━━━━━ Dados do exercício
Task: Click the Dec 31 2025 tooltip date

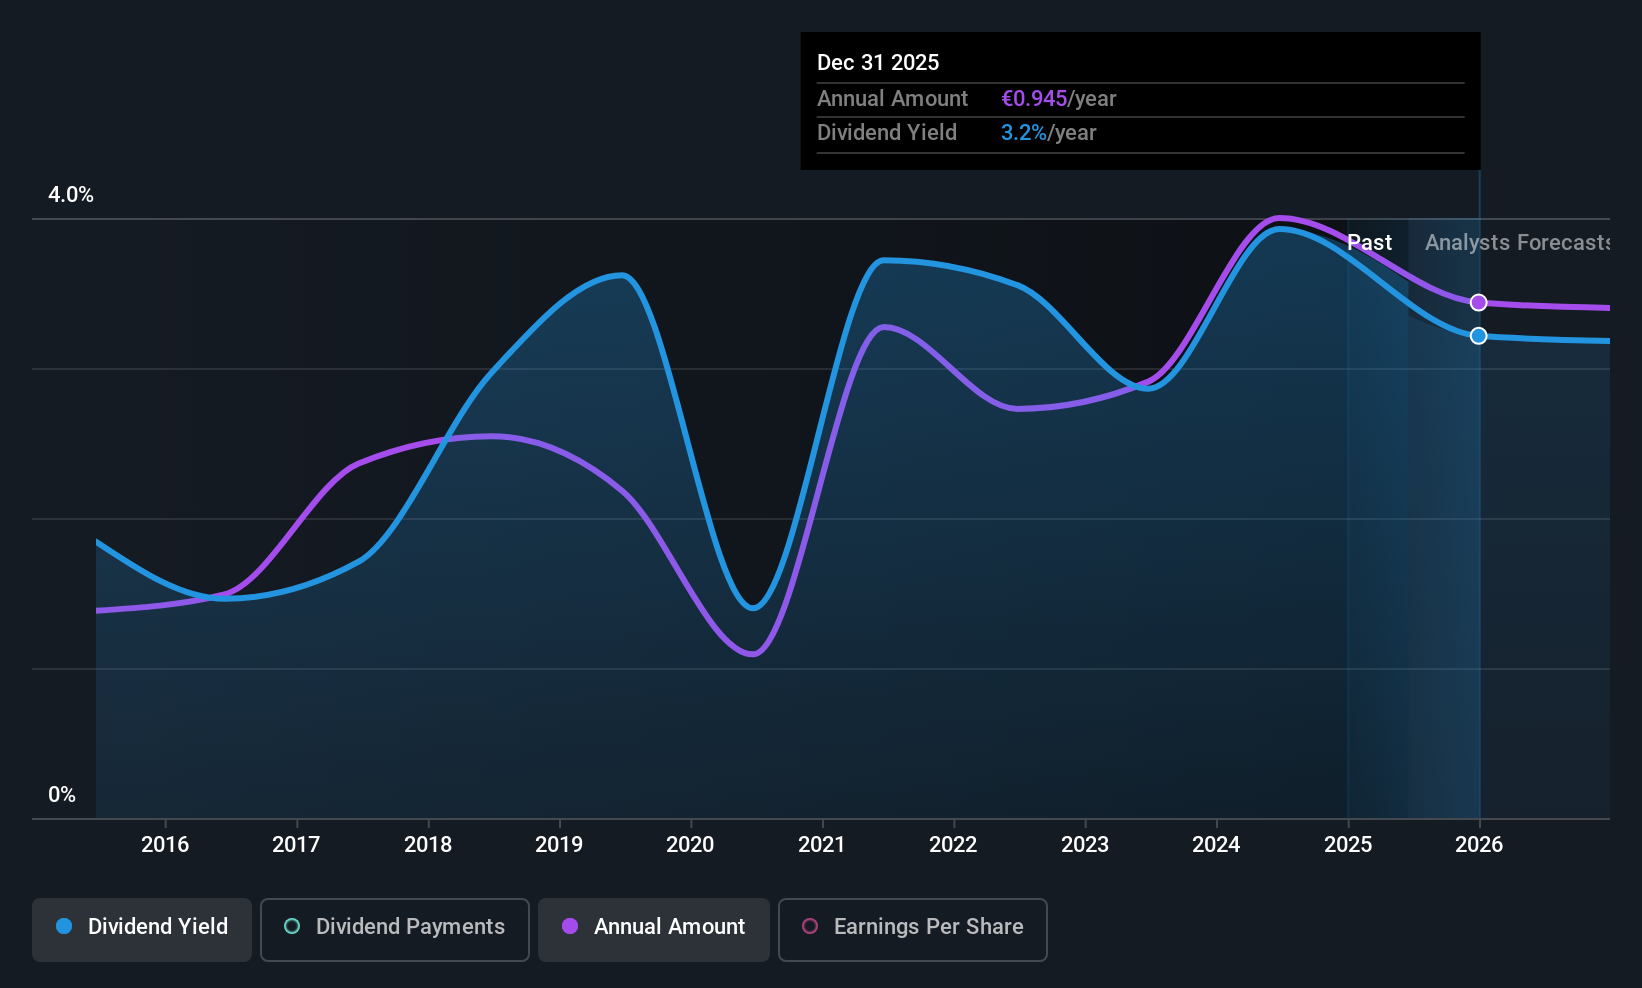Action: [x=878, y=63]
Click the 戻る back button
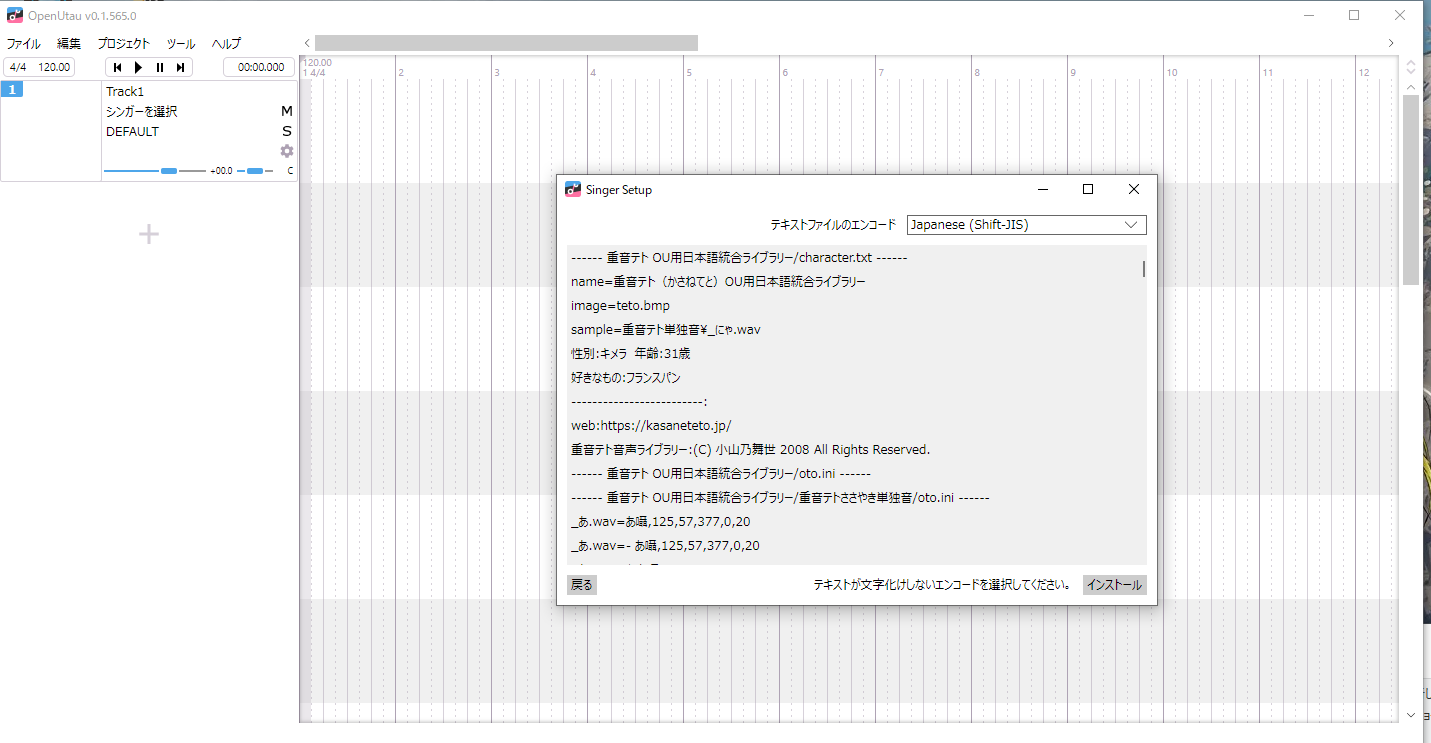Image resolution: width=1431 pixels, height=743 pixels. pyautogui.click(x=582, y=585)
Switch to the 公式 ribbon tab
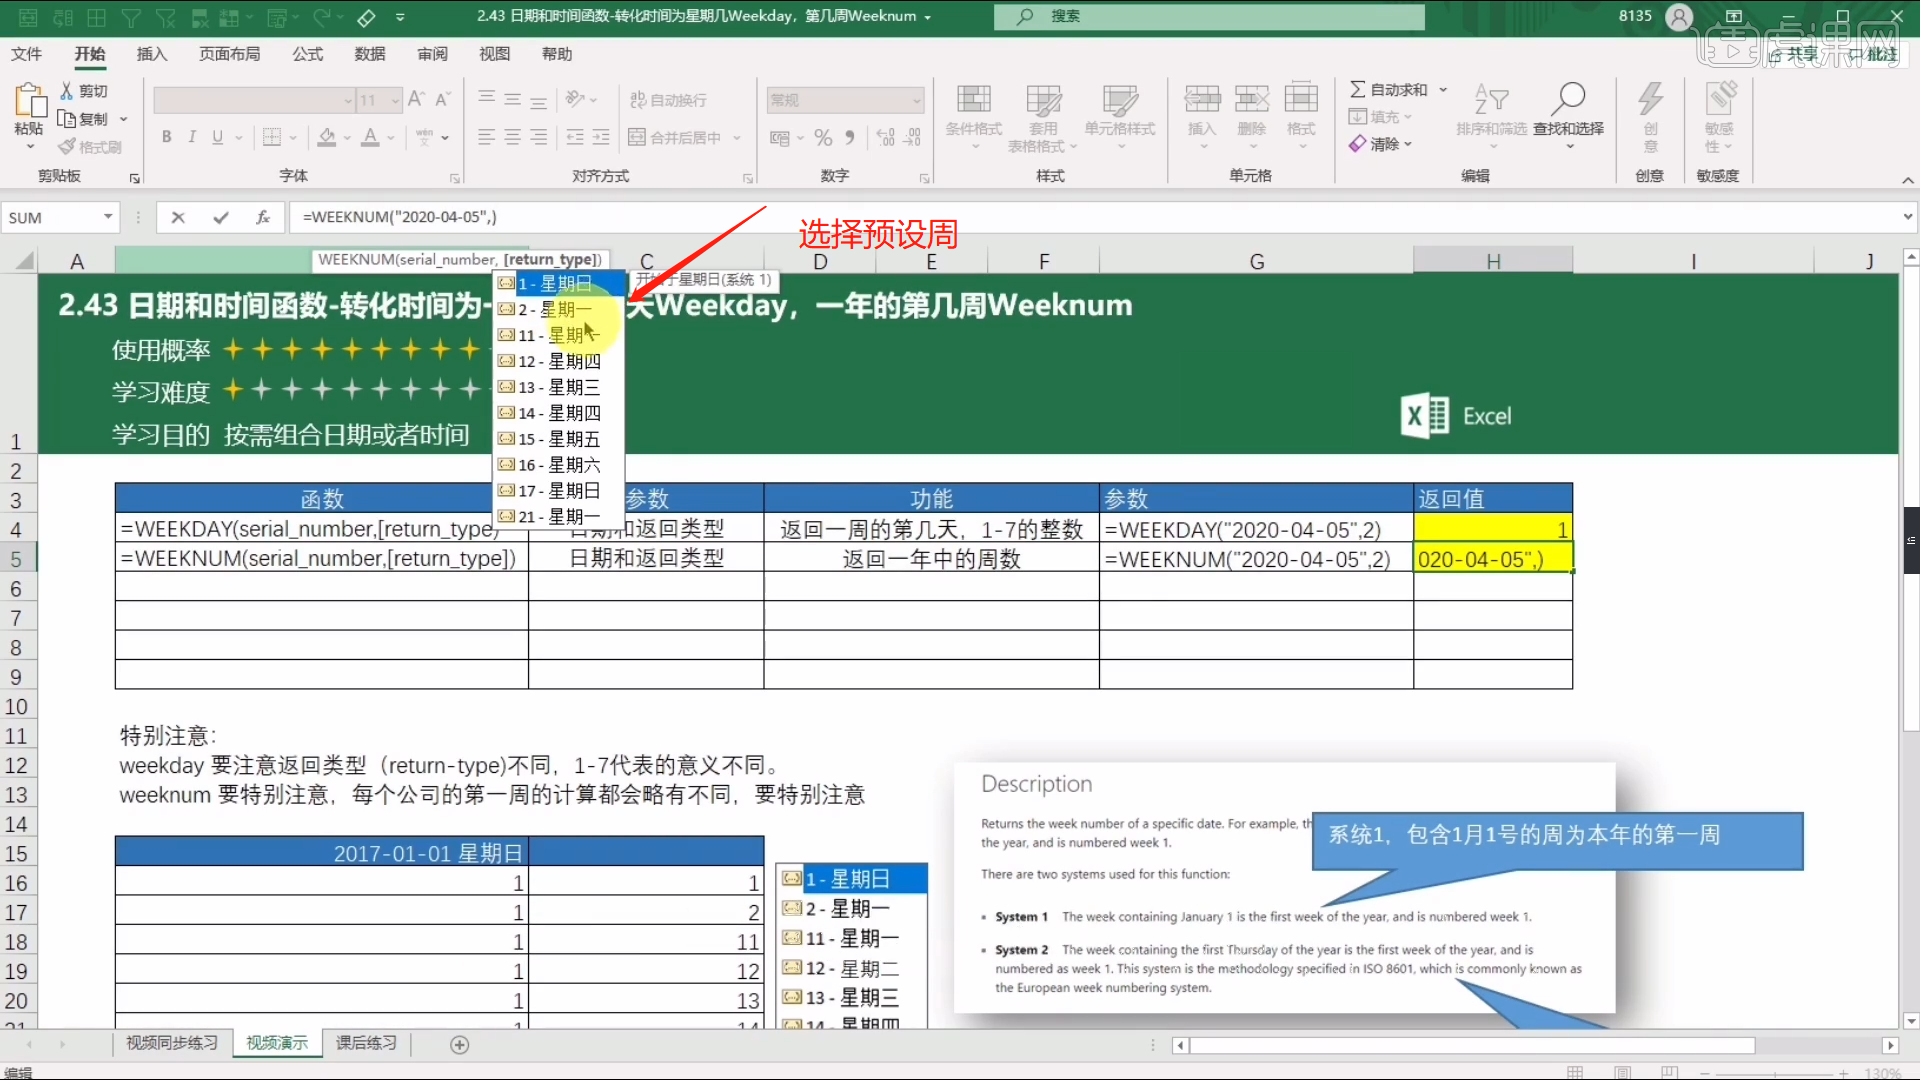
━━━━━━━━━━
O que fazer —
Transcreva todas as linhas dos itens acima em uma lista JSON de strings, com uma string por linha e sem as linhas em branco. Deixe as imagens fora da resposta.

Resposta da tarefa —
[
  "Task: Click the Dec 31 2025 tooltip date",
  "Action: [x=878, y=63]",
  "Click the 戻る back button",
  "Image resolution: width=1431 pixels, height=743 pixels. pyautogui.click(x=582, y=585)",
  "Switch to the 公式 ribbon tab"
]